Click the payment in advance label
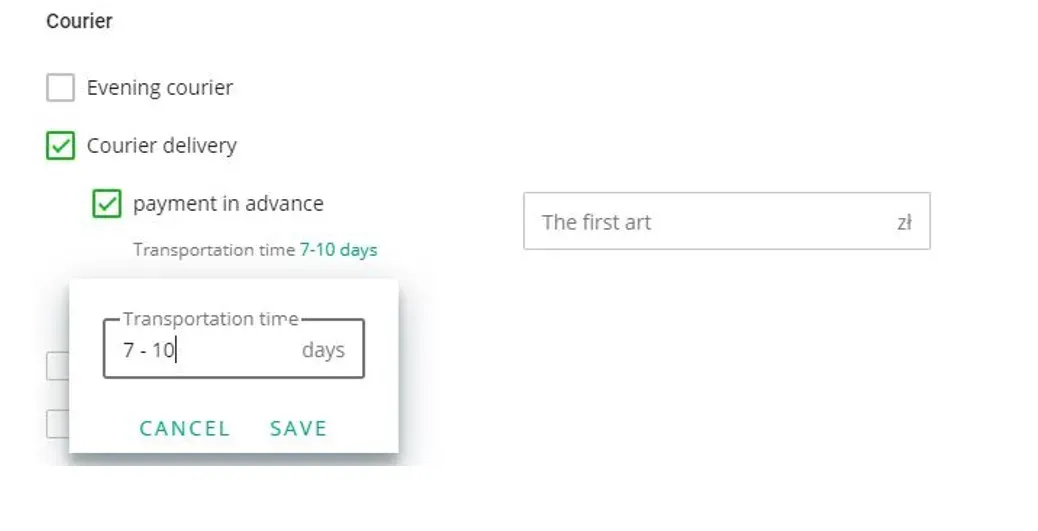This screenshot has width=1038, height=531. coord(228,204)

____

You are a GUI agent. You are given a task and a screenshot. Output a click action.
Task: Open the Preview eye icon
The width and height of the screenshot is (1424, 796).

____

_Problem statement_
Starting at the line that contains "Task: Open the Preview eye icon" and stopping after the line that contains "The width and", write out every line exactly as it appears above, and no other line.

_Task result_
Task: Open the Preview eye icon
The width and height of the screenshot is (1424, 796).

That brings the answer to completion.